What is needed:
Nothing but a full, exact copy of the data is needed.

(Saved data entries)

========================================================================

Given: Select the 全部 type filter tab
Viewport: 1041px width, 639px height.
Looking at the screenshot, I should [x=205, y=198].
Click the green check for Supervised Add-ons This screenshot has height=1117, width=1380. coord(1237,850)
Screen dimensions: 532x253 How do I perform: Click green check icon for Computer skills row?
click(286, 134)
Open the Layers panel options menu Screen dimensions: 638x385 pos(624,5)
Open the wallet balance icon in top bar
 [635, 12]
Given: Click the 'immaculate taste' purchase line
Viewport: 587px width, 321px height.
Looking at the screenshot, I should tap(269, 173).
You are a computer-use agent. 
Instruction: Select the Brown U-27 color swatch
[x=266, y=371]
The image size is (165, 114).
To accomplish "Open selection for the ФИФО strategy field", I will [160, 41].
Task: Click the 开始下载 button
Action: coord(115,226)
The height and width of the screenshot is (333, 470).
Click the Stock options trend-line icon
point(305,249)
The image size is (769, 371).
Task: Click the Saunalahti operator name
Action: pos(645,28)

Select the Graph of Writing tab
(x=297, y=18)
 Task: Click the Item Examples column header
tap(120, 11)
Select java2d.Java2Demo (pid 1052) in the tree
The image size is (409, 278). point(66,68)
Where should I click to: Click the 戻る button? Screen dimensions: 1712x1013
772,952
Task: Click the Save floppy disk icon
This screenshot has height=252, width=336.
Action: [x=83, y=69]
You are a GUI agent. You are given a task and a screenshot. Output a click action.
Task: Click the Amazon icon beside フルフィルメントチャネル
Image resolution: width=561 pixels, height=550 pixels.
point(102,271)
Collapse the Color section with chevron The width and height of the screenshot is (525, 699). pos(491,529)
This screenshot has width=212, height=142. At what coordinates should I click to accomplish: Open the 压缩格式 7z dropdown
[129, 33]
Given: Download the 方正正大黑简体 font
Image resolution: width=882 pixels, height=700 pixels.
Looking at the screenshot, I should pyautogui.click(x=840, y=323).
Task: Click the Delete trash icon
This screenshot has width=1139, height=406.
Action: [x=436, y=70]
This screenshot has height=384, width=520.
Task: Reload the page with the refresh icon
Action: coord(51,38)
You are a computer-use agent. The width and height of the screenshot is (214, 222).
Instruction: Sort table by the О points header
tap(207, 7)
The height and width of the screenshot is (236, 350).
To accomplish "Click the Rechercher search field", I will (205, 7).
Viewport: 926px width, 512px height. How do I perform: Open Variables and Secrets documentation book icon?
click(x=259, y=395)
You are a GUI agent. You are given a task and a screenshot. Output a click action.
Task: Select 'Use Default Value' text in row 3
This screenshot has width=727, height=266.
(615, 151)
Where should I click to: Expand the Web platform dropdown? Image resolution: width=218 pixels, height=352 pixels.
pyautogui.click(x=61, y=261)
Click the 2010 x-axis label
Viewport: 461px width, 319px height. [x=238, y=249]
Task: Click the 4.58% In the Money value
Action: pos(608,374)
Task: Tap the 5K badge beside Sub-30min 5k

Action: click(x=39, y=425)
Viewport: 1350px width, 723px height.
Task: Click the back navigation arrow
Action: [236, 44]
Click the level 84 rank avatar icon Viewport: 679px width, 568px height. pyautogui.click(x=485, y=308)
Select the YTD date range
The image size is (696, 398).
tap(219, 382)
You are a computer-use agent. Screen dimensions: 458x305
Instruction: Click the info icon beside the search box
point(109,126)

========================================================================

Task result:
Given: Select the 全部 type filter tab
Viewport: 1041px width, 639px height.
Looking at the screenshot, I should [x=205, y=198].
Click the green check for Supervised Add-ons This screenshot has height=1117, width=1380. coord(1237,850)
Screen dimensions: 532x253 How do I perform: Click green check icon for Computer skills row?
click(286, 134)
Open the Layers panel options menu Screen dimensions: 638x385 pos(624,5)
Open the wallet balance icon in top bar
 [635, 12]
Given: Click the 'immaculate taste' purchase line
Viewport: 587px width, 321px height.
Looking at the screenshot, I should tap(269, 173).
You are a computer-use agent. 
Instruction: Select the Brown U-27 color swatch
[x=266, y=371]
The image size is (165, 114).
To accomplish "Open selection for the ФИФО strategy field", I will [160, 41].
Task: Click the 开始下载 button
Action: coord(115,226)
The height and width of the screenshot is (333, 470).
Click the Stock options trend-line icon
point(305,249)
The image size is (769, 371).
Task: Click the Saunalahti operator name
Action: pos(645,28)

Select the Graph of Writing tab
(x=297, y=18)
 Task: Click the Item Examples column header
tap(120, 11)
Select java2d.Java2Demo (pid 1052) in the tree
The image size is (409, 278). point(66,68)
Where should I click to: Click the 戻る button? Screen dimensions: 1712x1013
772,952
Task: Click the Save floppy disk icon
This screenshot has height=252, width=336.
Action: [x=83, y=69]
You are a GUI agent. You are given a task and a screenshot. Output a click action.
Task: Click the Amazon icon beside フルフィルメントチャネル
Image resolution: width=561 pixels, height=550 pixels.
point(102,271)
Collapse the Color section with chevron The width and height of the screenshot is (525, 699). pos(491,529)
This screenshot has width=212, height=142. At what coordinates should I click to accomplish: Open the 压缩格式 7z dropdown
[129, 33]
Given: Download the 方正正大黑简体 font
Image resolution: width=882 pixels, height=700 pixels.
Looking at the screenshot, I should pyautogui.click(x=840, y=323).
Task: Click the Delete trash icon
This screenshot has width=1139, height=406.
Action: [x=436, y=70]
This screenshot has height=384, width=520.
Task: Reload the page with the refresh icon
Action: coord(51,38)
You are a computer-use agent. The width and height of the screenshot is (214, 222).
Instruction: Sort table by the О points header
tap(207, 7)
The height and width of the screenshot is (236, 350).
To accomplish "Click the Rechercher search field", I will (205, 7).
Viewport: 926px width, 512px height. How do I perform: Open Variables and Secrets documentation book icon?
click(x=259, y=395)
You are a GUI agent. You are given a task and a screenshot. Output a click action.
Task: Select 'Use Default Value' text in row 3
This screenshot has width=727, height=266.
(615, 151)
Where should I click to: Expand the Web platform dropdown? Image resolution: width=218 pixels, height=352 pixels.
pyautogui.click(x=61, y=261)
Click the 2010 x-axis label
Viewport: 461px width, 319px height. [x=238, y=249]
Task: Click the 4.58% In the Money value
Action: pos(608,374)
Task: Tap the 5K badge beside Sub-30min 5k

Action: click(x=39, y=425)
Viewport: 1350px width, 723px height.
Task: Click the back navigation arrow
Action: [236, 44]
Click the level 84 rank avatar icon Viewport: 679px width, 568px height. pyautogui.click(x=485, y=308)
Select the YTD date range
The image size is (696, 398).
tap(219, 382)
You are a computer-use agent. Screen dimensions: 458x305
Instruction: Click the info icon beside the search box
point(109,126)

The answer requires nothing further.